The general move toward the square format in web design strikes a chord in me both for nostalgic reasons and because of the challenge that the square format presents in making a composition dynamic. A square is static by nature and the long horizon line of a 3:4 ratio is lost in a square making the center the focal point. I got my chops taking pictures at newspapers in the early 90’s with a 2 ¼” Mamiya and spent days (actually years) in the darkroom developing photos and roughing up frames to get the retro shaved look that’s so easy to apply now. Back then, I used to be a purist about framing a shot in the camera, but now I make guesses about where the square crop may land and how to keep the eye moving around the natural equilibrium of a square. What’s nice about the square is that even if there’s not a lot of movement in the composition, a straight-on shot comes across as more formal and dramatic.
Square formats also suggest the presence of pictures on every side, even top and bottom, because they lend themselves to a symmetrical grid. They’re similar to pots in the sense that pots are singular objects that simultaneously exist in a long continuum of pots made over the course of thousands of years of ceramic history. They don’t generally exist as stand alone masterpieces; they’re considered in context and regarded within a whole body of work. Instagram photos feed off one another in the grid. Lately as I’ve been shooting, I’ve been keeping in mind how the images read in order, as well as how they read in a grid. I’m responding visually to the last picture posted which makes the challege of taking a nice shot even more complicated. Throw in the task of journaling, or posting in exact order of event, and there’s a fudge factor of a day in the timeline. What I love is that within all these parameters of form, time, and emotion, craftsmanship remains crucial. Whether it’s pots or photos, well-made is well-made.

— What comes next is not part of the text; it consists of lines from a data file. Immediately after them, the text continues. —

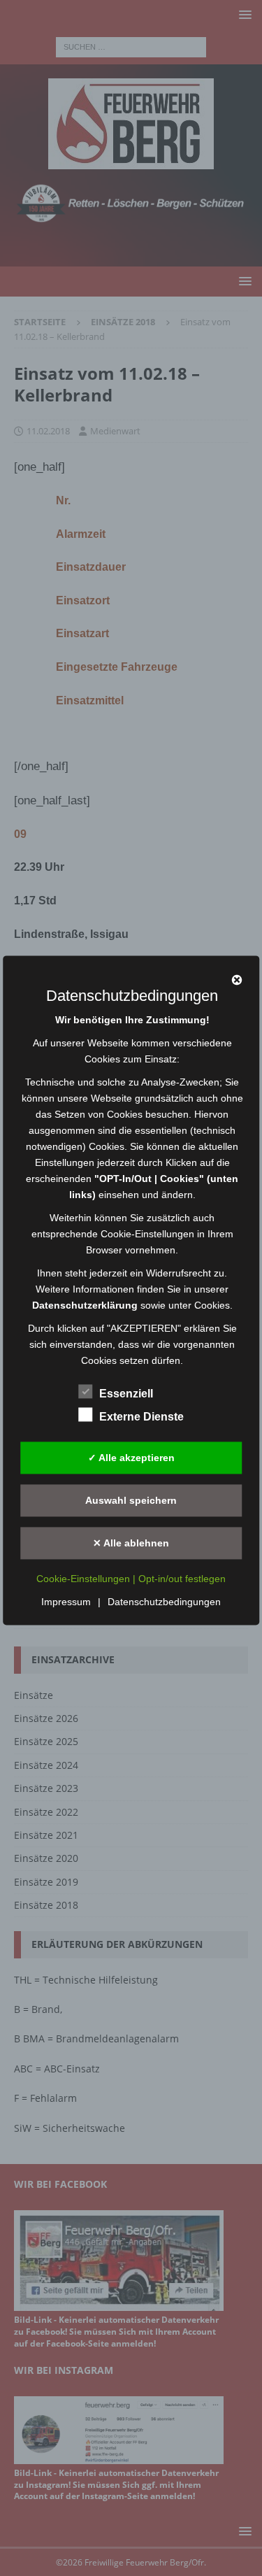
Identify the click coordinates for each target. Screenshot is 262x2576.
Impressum (66, 1602)
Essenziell (126, 1394)
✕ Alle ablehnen (131, 1543)
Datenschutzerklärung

*Please note that I don’t post all my Instagram photos on Facebook so if you want the whole grid effect, sign up for Instagram or look on my Flickr page.
*A note to Instagram users- sometimes I use an iPhone to take pictures, sometimes my DSLR. The limitations of the iPhone frustrate me and relying on a slow shutter doesn’t ultimately serve the work well, so I’m far from an iPhone purist and say use the “right” tool for the job, Photoshop away, and give us all the best work you can do.